DIRECTIVE:
Could you copy out all of the data below word for word, with nothing changed or left out?

GIVEN RECORDS:
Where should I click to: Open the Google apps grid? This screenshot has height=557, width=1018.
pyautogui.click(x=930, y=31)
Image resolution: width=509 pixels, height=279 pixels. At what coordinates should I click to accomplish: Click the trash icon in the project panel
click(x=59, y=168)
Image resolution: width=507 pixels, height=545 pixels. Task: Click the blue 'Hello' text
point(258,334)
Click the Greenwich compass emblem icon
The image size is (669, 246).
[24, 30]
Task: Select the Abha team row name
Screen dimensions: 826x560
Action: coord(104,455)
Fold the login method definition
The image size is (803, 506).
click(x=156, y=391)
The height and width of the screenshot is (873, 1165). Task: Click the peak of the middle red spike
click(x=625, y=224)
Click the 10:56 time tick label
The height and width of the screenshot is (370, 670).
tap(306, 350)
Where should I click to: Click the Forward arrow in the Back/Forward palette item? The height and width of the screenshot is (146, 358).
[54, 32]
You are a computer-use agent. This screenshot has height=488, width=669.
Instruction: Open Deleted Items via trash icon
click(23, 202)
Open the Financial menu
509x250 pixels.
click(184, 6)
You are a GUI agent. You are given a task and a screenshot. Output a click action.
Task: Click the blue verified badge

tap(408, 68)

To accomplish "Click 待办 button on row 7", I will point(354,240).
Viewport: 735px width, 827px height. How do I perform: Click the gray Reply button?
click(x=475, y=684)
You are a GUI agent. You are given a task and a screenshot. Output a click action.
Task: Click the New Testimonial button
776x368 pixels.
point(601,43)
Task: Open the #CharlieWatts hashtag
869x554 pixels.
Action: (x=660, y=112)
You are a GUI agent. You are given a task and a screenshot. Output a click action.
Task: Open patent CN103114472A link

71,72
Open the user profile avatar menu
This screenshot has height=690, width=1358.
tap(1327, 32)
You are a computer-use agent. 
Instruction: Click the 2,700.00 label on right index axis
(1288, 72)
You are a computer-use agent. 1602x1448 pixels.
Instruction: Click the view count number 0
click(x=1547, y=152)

OUTPUT BELOW:
Where should I click to: Open the Google apps grid? This screenshot has height=557, width=1018.
pyautogui.click(x=930, y=31)
Image resolution: width=509 pixels, height=279 pixels. At what coordinates should I click to accomplish: Click the trash icon in the project panel
click(x=59, y=168)
Image resolution: width=507 pixels, height=545 pixels. Task: Click the blue 'Hello' text
point(258,334)
Click the Greenwich compass emblem icon
The image size is (669, 246).
[24, 30]
Task: Select the Abha team row name
Screen dimensions: 826x560
Action: coord(104,455)
Fold the login method definition
The image size is (803, 506).
click(x=156, y=391)
The height and width of the screenshot is (873, 1165). Task: Click the peak of the middle red spike
click(x=625, y=224)
Click the 10:56 time tick label
The height and width of the screenshot is (370, 670).
tap(306, 350)
Where should I click to: Click the Forward arrow in the Back/Forward palette item? The height and width of the screenshot is (146, 358).
[54, 32]
You are a computer-use agent. This screenshot has height=488, width=669.
Instruction: Open Deleted Items via trash icon
click(23, 202)
Open the Financial menu
509x250 pixels.
click(184, 6)
You are a GUI agent. You are given a task and a screenshot. Output a click action.
Task: Click the blue verified badge

tap(408, 68)

To accomplish "Click 待办 button on row 7", I will point(354,240).
Viewport: 735px width, 827px height. How do I perform: Click the gray Reply button?
click(x=475, y=684)
You are a GUI agent. You are given a task and a screenshot. Output a click action.
Task: Click the New Testimonial button
776x368 pixels.
point(601,43)
Task: Open the #CharlieWatts hashtag
869x554 pixels.
Action: (x=660, y=112)
You are a GUI agent. You are given a task and a screenshot. Output a click action.
Task: Open patent CN103114472A link

71,72
Open the user profile avatar menu
This screenshot has height=690, width=1358.
tap(1327, 32)
You are a computer-use agent. 
Instruction: Click the 2,700.00 label on right index axis
(1288, 72)
You are a computer-use agent. 1602x1448 pixels.
Instruction: Click the view count number 0
click(x=1547, y=152)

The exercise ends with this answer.